How ERP systems can help manufacturers improve their ESG credentials

Posted on 8 Feb 2024 by The Manufacturer
Partner Content

ERP Systems have long been at the core of manufacturers business systems landscape, helping manufacturers manage costs, quality, traceability and compliance. Many of these same considerations are helping manufacturers meet their own Environmental, Social, and Governance (ESG) objectives and comply with evolving ESG directives.

Vendors are adding tools and functionality to enhance and extend those capabilities. Manufacturers that ignore these trends may fall behind – suffering an increasing administrative burden of compliance; or worse, failing to comply, facing fines or losing customers.

At a time when Environmental, Social, and Governance (ESG) considerations are taking centre stage, manufacturers are actively seeking ways to align their operations with sustainable practices. Lumenia Consulting has been working with manufacturers for over 25 years, identifying and implementing opportunities to improve processes, supported by ERP and related systems.

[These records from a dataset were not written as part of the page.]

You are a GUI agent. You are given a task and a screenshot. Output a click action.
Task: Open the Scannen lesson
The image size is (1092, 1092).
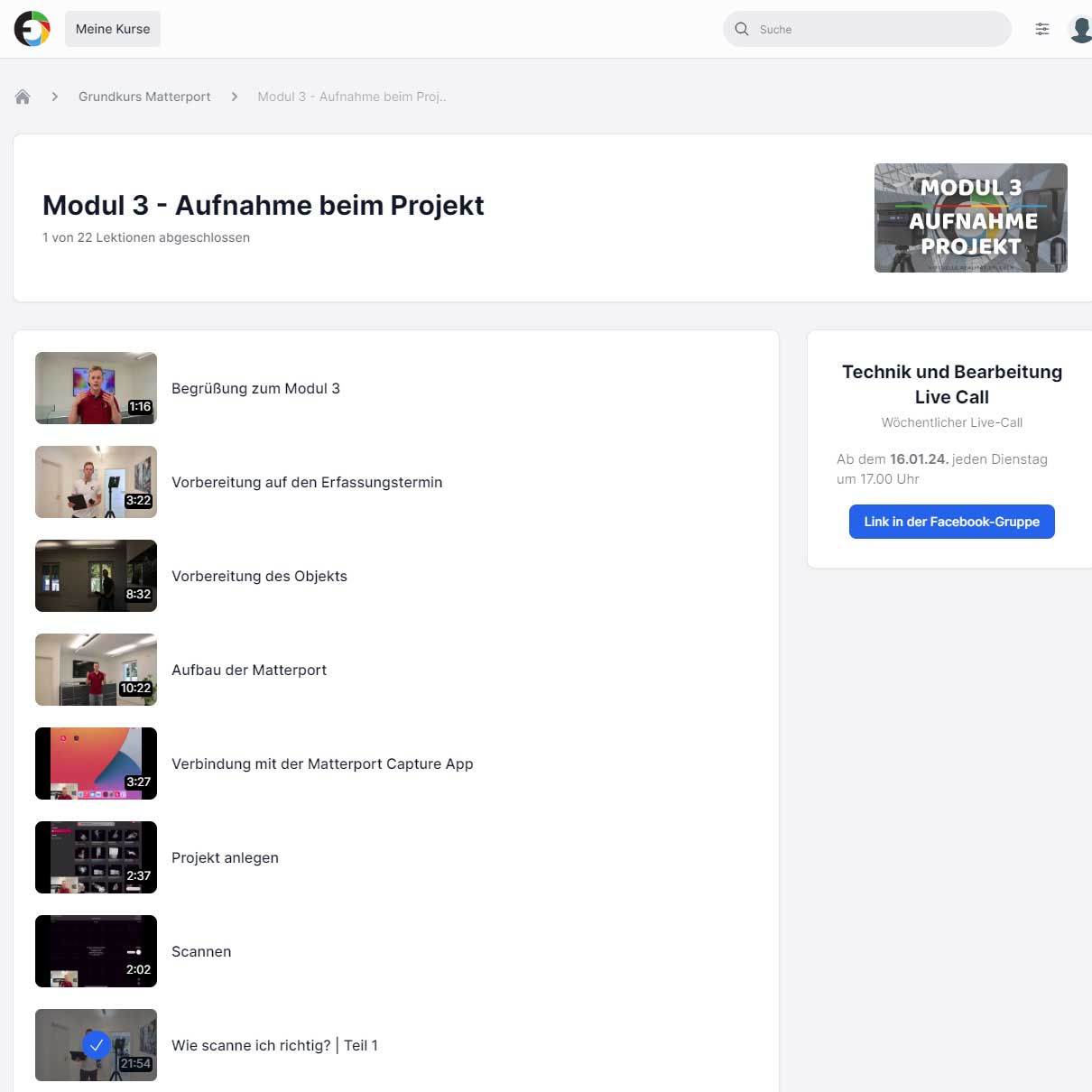coord(201,951)
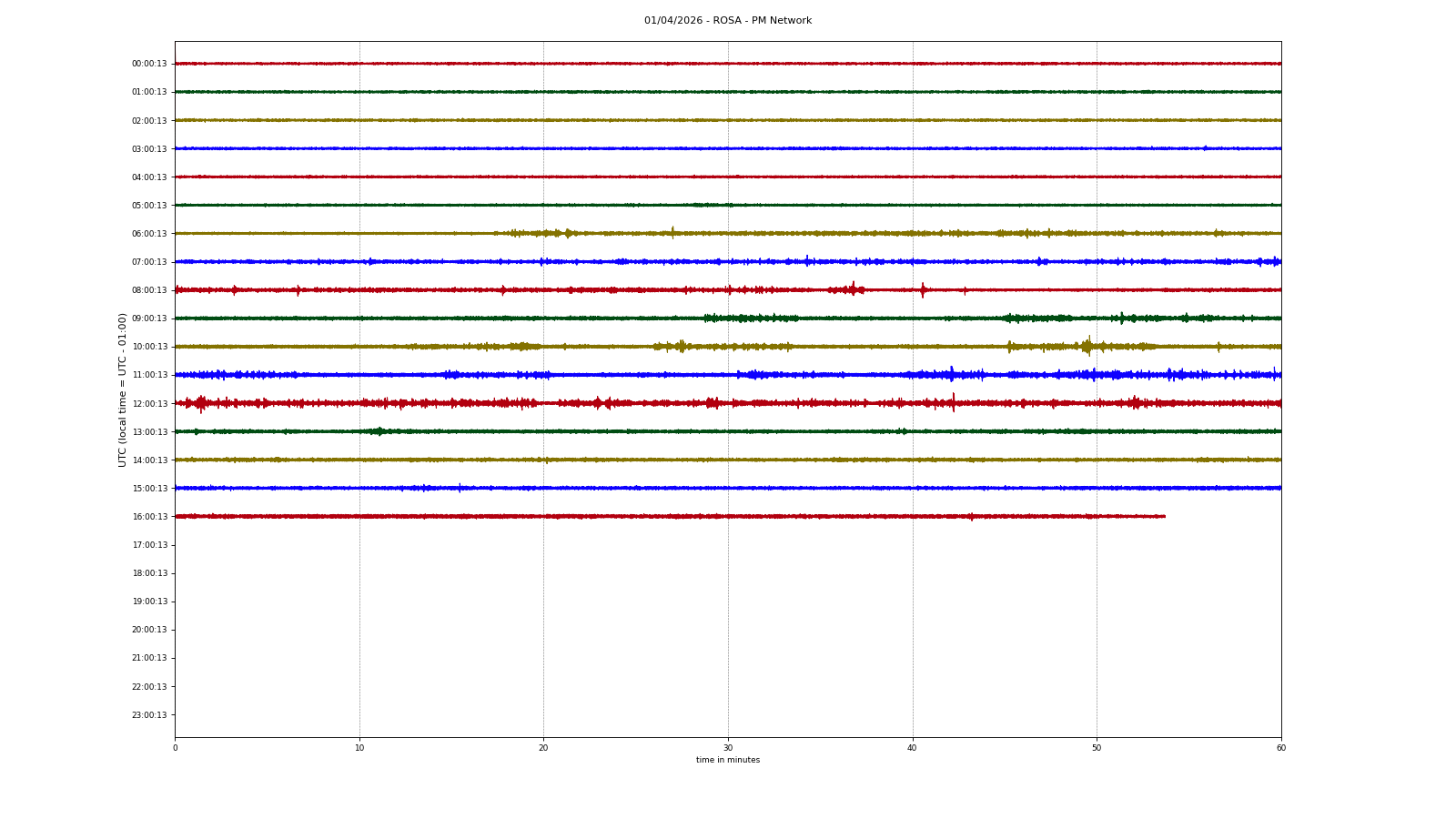The width and height of the screenshot is (1456, 819).
Task: Click the vertical 'UTC (local time)' axis label
Action: pos(123,389)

Common objectives recur. Manage quality, minimise waste, optimise inventory, comply with regulations, align demand, throughput and supply to name a few. More and more Lumenia is encountering objectives relating to sustainability and ESG. Some driven by evolving regulations, some by organisations that are pushing the boundaries and leading by example.

“Manufacturers are actively seeking ways to align their operations with sustainable practices… ERP systems can support these objectives in a variety of ways.”

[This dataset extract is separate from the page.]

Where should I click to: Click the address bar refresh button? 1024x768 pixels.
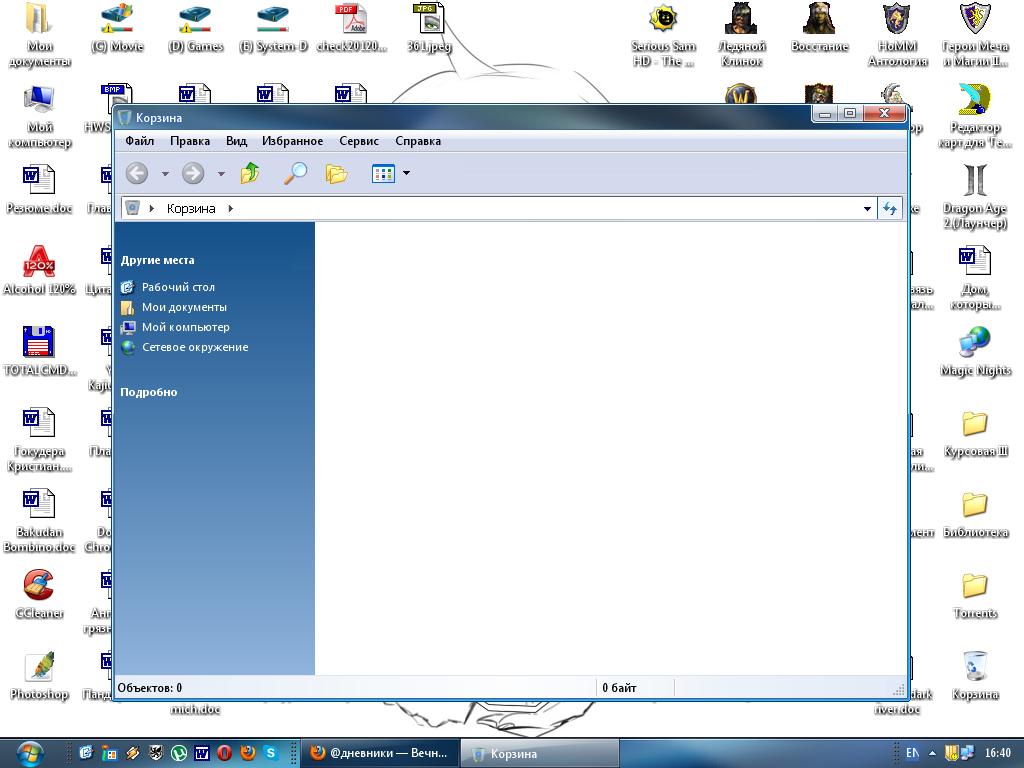[x=889, y=208]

ERP systems can support these objectives in a variety of ways. In many cases they can provide the data that enables organisations to look at operational processes through the lens of sustainability. Reduction in waste is not just about minimising cost, it can also reduce environmental impact. Supply chain management and traceability is not just about cost, safety and compliance anymore, it can also support ethical supply chain management. Let us consider some examples:

Energy management and resource optimisation

ERP systems have long been used to track resource usage to enable cost analysis by batch, lot or unit as appropriate. Sometimes this is based on retrospective data capture and standard inputs. Sometimes it involves connection to manufacturing execution systems and shopfloor equipment.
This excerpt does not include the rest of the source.